It makes sense that the rappers updating the purest, most progressive distillation of California’s gangsta funk past are a bunch of kids that only care about history inasmuch as it’s a jumping off point into a new galaxy. The waviest new schoolers up north are SOB x RBE, a group that emerged seemingly fully-formed with their debut tape in 2017. The four piece from Vallejo are intent on pushing growling classics about life on the street, shot up with a dose melodic insistence, crafting the sort of songs that’ll have you both running for cover and wanting more.

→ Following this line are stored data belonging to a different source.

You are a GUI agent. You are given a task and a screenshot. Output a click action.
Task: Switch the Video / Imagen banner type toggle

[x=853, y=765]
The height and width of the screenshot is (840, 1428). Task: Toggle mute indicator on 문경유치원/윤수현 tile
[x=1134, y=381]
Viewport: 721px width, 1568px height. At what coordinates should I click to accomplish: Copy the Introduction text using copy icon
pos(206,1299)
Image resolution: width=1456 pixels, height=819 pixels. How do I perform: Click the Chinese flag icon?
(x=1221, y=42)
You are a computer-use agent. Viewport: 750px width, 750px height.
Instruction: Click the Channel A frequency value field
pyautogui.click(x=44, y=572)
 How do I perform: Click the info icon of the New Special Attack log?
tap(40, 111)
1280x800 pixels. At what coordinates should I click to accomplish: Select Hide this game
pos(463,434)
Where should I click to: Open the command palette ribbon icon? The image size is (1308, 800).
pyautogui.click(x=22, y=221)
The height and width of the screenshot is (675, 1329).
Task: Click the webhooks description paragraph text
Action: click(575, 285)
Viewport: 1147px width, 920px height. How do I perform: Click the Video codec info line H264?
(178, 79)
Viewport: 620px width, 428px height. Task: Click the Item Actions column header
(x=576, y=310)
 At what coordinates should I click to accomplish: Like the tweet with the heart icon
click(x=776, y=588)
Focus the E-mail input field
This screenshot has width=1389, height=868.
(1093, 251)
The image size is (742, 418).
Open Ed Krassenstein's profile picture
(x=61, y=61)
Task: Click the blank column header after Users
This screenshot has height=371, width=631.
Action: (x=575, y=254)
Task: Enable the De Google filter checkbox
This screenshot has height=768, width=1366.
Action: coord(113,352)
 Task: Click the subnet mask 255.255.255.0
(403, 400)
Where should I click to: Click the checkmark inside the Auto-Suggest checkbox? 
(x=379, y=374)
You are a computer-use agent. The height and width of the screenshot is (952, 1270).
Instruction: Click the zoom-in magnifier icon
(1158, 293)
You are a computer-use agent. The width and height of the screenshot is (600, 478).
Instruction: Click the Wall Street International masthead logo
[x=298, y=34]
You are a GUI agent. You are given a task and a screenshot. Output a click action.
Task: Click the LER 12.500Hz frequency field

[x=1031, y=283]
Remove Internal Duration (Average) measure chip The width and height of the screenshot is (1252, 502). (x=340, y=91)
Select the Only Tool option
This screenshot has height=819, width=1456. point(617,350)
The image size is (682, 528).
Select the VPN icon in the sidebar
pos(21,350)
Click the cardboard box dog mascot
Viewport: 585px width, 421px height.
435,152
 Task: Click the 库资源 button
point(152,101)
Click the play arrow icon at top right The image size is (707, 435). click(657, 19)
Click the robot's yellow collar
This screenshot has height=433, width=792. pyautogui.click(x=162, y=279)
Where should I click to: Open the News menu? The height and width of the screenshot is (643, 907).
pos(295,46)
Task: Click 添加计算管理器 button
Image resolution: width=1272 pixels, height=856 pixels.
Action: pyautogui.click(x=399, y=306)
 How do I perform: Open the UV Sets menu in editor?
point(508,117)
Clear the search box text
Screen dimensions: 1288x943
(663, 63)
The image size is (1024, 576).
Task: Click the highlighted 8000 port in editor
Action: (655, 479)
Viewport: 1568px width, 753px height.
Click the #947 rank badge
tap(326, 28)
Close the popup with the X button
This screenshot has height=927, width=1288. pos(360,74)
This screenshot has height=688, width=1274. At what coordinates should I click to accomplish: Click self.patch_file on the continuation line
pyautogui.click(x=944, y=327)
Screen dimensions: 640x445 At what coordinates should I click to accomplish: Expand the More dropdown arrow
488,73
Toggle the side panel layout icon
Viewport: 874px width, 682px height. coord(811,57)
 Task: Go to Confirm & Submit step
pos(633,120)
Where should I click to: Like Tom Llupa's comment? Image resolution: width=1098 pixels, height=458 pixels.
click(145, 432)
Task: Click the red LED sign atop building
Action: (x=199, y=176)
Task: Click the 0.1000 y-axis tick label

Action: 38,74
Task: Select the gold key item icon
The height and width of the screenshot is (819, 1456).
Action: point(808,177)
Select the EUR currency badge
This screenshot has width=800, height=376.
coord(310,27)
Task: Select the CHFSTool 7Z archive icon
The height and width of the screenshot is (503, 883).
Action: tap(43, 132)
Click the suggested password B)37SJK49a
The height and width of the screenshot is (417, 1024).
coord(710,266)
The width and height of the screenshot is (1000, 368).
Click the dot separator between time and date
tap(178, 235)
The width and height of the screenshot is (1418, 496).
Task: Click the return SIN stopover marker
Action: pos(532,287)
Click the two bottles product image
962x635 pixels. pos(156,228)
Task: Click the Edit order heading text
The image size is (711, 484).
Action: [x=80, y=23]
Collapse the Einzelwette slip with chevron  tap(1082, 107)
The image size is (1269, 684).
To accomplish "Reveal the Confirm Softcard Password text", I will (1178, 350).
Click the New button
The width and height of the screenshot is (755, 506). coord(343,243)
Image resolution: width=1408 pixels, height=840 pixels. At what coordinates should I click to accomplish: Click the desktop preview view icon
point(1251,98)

Down south, Shoreline Mafia has emerged from the scrum that is Los Angeles’ expansive rap scene, capturing the voice of the kids in a way that recalls Odd Future’s come up back in 2010—175 years ago. Together, they push forward an interesting angle of California’s unspooling rap scene, both indebted to the craterous indent the state’s rap forefathers created, while willfully ignoring tradition to infuse their music with a hyper-modern swagger.

The two groups have linked up for “Da Move,” an uproarious posse cut that’s going to spawn 1,000 iterations of a new dance and inspire a million of those dancers to start rapping. That’s part of the draw. Kids like having fun in lieu of everything else—safety, common sense—because having fun is an act of invincibility before joints begin to ache and nights of Molly turn into week long hangovers. The dudes in Shoreline and SOB all make rapping look like incredible amounts of fun, but more importantly, they make doing cool shit with your friends look like the only thing that matters. This is pervasive throughout their music, even when the stories spiral into tales of escape and unrelenting addiction, loss and poverty. “If I make it out the hood then you know I’m blessed,” raps SOB’s Lul G towards the end of his verse.

The most striking thing about “Da Move” is how exciting such an obvious collaboration plays when the bouncy bass and tag-team bars are flowing with glossy ease. Despite the six hour (if we’re being generous) driving distance between Vallejo and LA, the groups exist in a similar stylistic realm, one that was less obvious until the two so forcefully came together. The members of both rap as if they’re bouncing off each other like loose atoms, coiling tighter and tighter into the pockets of slap-happy beats. The structure is sturdy, so the bars go hard. The kids may or may not be alright, but they’ll definitely have more fun than the rest of us.